* **What is needed**: Give back every line of the data, word for word.

* **Dataset records**:
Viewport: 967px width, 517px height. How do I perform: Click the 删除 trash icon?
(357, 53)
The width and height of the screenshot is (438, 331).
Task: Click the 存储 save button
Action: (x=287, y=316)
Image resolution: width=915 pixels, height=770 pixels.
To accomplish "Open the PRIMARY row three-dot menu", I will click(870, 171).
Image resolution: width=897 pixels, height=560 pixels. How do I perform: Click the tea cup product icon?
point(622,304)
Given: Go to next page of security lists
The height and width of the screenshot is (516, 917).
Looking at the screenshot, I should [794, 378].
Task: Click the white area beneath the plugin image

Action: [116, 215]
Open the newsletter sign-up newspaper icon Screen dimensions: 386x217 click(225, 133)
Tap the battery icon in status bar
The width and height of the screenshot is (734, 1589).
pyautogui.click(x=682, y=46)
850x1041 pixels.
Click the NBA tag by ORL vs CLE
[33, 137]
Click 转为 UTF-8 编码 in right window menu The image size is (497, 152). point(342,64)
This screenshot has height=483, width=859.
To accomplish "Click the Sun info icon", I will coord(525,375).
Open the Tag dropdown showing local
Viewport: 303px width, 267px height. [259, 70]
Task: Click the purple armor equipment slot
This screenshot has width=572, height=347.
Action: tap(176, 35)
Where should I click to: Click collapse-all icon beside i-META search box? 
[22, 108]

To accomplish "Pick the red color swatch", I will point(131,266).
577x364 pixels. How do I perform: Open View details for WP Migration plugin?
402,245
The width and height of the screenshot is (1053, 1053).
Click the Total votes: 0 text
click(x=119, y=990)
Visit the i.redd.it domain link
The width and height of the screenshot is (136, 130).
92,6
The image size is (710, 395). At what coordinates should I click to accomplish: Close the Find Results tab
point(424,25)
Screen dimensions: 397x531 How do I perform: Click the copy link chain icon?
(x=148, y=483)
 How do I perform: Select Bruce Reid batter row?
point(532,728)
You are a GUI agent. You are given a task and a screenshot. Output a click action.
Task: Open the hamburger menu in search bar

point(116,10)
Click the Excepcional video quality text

* **Result**:
Viewport: 967px width, 517px height. How do I perform: Click the 删除 trash icon?
(357, 53)
The width and height of the screenshot is (438, 331).
Task: Click the 存储 save button
Action: (x=287, y=316)
Image resolution: width=915 pixels, height=770 pixels.
To accomplish "Open the PRIMARY row three-dot menu", I will click(870, 171).
Image resolution: width=897 pixels, height=560 pixels. How do I perform: Click the tea cup product icon?
point(622,304)
Given: Go to next page of security lists
The height and width of the screenshot is (516, 917).
Looking at the screenshot, I should [794, 378].
Task: Click the white area beneath the plugin image

Action: [116, 215]
Open the newsletter sign-up newspaper icon Screen dimensions: 386x217 click(225, 133)
Tap the battery icon in status bar
The width and height of the screenshot is (734, 1589).
pyautogui.click(x=682, y=46)
850x1041 pixels.
Click the NBA tag by ORL vs CLE
[33, 137]
Click 转为 UTF-8 编码 in right window menu The image size is (497, 152). point(342,64)
This screenshot has height=483, width=859.
To accomplish "Click the Sun info icon", I will coord(525,375).
Open the Tag dropdown showing local
Viewport: 303px width, 267px height. [259, 70]
Task: Click the purple armor equipment slot
This screenshot has width=572, height=347.
Action: tap(176, 35)
Where should I click to: Click collapse-all icon beside i-META search box? 
[22, 108]

To accomplish "Pick the red color swatch", I will point(131,266).
577x364 pixels. How do I perform: Open View details for WP Migration plugin?
402,245
The width and height of the screenshot is (1053, 1053).
Click the Total votes: 0 text
click(x=119, y=990)
Visit the i.redd.it domain link
The width and height of the screenshot is (136, 130).
92,6
The image size is (710, 395). At what coordinates should I click to accomplish: Close the Find Results tab
point(424,25)
Screen dimensions: 397x531 How do I perform: Click the copy link chain icon?
(x=148, y=483)
 How do I perform: Select Bruce Reid batter row?
point(532,728)
You are a GUI agent. You are given a task and a screenshot. Output a click action.
Task: Open the hamburger menu in search bar

point(116,10)
Click the Excepcional video quality text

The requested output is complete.